Chiro-jack-tor, I mean Chiropractor of All Trades

Chiro-jack-tor, I mean Chiropractor of All Trades

February 26th, 2010 // 10:08 am @ // 6 Comments

As I was reading Seth Godin’s blog this morning, it instantly gave me inspiration for the content of my blog today. The particular subject has long been a chiropractic success principle of mine, so thank you Seth for bringing it to the forefront of my mind to share with the chiropractic profession today.

To be successful in our trade, any trade, I think we have to become very, very good at something, not competent at a bunch of things. Sure the modern “7-11 type” convenience store is successful by filling a need, but how much real quality and value have we come to expect from this type of business. If you just want something called coffee, the convenience store can fix you up, and it is convenient! However, if you want COFFEE you go to Starbucks, why, because they are specialists in delivering awesome coffee.

How about our practices. Are we “Starbucks” or are we a “7-11″? There are dozens of services you can offer out of your chiropractic business, many can be profitable, but in the long run are you really offering superior chiropractic care or are you a chiro-jack of all trades and master of none?

In my practice I did one thing, I did it better than anyone else, and I kept doing it. Of course there were opportunities for other services/businesses in my office, but I would allow nothing that would hinder, water down, or detract from adjusting subluxations. I didn’t have everything, nor did I want to, but I had something that separated me from the crowd.

Going to step on some toes here if I haven’t already, but we need to quit marketing as a “health convenience” store and calling it chiropractic.

My point is driven home in a quote from Apple’s Tim Cook that I found in Seth Godin’s blog. It is this,

This is the most focused company I know of, am aware of, or have any knowledge of… We say no to good ideas every day.

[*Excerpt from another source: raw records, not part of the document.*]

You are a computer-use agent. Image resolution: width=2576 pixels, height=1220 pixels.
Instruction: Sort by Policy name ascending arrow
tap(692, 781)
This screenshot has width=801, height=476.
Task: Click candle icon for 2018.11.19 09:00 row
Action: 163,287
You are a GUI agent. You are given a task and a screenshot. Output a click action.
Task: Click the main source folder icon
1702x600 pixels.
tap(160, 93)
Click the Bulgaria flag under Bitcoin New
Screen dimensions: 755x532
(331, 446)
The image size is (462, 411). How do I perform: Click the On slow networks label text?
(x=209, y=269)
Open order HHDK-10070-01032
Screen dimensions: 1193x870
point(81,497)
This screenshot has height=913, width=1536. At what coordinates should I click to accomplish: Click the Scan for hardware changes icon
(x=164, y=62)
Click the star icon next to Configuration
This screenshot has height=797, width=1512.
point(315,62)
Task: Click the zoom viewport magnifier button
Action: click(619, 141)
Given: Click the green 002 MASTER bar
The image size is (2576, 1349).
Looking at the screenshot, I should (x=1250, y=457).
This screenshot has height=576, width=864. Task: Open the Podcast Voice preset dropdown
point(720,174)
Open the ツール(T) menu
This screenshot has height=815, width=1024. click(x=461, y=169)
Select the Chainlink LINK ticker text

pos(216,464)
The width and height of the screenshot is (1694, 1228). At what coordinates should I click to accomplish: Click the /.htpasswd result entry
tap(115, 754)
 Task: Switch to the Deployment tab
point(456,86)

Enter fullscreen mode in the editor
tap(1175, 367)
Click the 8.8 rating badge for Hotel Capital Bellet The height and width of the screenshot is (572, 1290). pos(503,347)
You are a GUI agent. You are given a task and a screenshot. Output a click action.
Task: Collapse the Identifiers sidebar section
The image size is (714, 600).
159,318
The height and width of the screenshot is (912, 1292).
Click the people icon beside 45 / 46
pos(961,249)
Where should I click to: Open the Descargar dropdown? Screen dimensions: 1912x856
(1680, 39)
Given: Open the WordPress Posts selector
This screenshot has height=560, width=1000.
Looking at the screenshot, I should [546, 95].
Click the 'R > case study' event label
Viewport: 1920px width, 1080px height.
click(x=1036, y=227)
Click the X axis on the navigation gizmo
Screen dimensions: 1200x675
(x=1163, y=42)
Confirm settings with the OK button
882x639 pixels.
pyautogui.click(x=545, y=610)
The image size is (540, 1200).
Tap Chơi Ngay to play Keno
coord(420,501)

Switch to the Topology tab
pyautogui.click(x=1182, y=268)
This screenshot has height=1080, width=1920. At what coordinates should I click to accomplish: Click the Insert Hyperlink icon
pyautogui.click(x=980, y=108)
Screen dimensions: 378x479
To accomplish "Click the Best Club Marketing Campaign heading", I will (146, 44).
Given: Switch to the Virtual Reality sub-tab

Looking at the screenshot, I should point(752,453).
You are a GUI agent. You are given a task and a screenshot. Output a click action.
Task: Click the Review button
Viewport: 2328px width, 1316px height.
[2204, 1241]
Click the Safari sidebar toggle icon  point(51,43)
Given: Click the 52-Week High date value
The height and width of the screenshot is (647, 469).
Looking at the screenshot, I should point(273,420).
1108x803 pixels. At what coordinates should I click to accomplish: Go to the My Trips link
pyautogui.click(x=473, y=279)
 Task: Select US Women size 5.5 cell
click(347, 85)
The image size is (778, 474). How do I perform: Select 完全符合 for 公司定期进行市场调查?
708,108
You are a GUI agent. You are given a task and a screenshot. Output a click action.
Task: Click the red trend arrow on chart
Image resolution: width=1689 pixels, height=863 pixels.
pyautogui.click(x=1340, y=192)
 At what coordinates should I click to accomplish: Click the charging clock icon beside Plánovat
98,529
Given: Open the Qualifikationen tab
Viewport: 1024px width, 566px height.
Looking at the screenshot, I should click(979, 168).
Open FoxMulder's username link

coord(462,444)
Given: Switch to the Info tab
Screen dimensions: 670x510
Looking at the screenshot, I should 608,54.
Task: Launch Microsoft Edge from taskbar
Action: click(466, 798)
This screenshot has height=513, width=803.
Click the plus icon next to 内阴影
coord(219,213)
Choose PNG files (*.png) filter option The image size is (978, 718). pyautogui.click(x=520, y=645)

Cook then pointed out to analysts that every single product the company makes would fit on the single conference table in front of him.

And we had revenue last year of $40 billion.

Here is the link to get Seth’s blog in entirety.

The “other things” we do in our office are not necessarily bad, in fact many of them are great things, but are they making us “Starbucks” or “7-11″? When you have a great product, people will line up for it.


Category : Blog &Concepts &Featured Works &Successful Thinking

6 Comments → “Chiro-jack-tor, I mean Chiropractor of All Trades”


  1. Dr. Steve Scherr

    1 year ago

    Thanks Dr. Oz for reaffirming how I have always felt. 100% of our revenue comes from adjustments, exams or x-rays. I feel that I do that better than anyone else around. The day I do not feel that way I will get out of chiropractic and do something else!


  2. Dr. Stacy Warner

    1 year ago

    This is a fantastic article. Reminds me of a Confucius Quote “Man who chases 2 rabbits will catch neither”. Singleness of Purpose is a rule of Success. Thanks for sharing your wisdom.


  3. dr_oz

    1 year ago

    You have got the secret Dr. Scherr. I am not totally against some other services in chiropractic offices, but we absolutely can not let anything else come above finding and correcting subluxations. I too, was all about exams, x-rays, and adjustments. When a patient got well, and they did, I wanted no confusion on why they got well.


  4. dr_oz

    1 year ago

    Appreciate the feed back Dr. Warner. Guess I was lucky to have enough trouble chasing one rabbit I never even considered chasing two!


  5. Dr. Jared Plemon

    7 months ago

    Absolutely. The office that offers the most “services” is usually the one in town that is the worst at finding and correcting subluxations so they are grasping at straws, trying every gimmick and gadget in order to convince the patient that they feel better when they leave the office.


  6. dr_oz

    6 months ago

    Yes it is unfortunate that this has happened in the chiropractic profession. Many do these other things to survive or to make money, when if we really new how to promote, explain, and deliver chiropraTIC these other things would go by the wayside.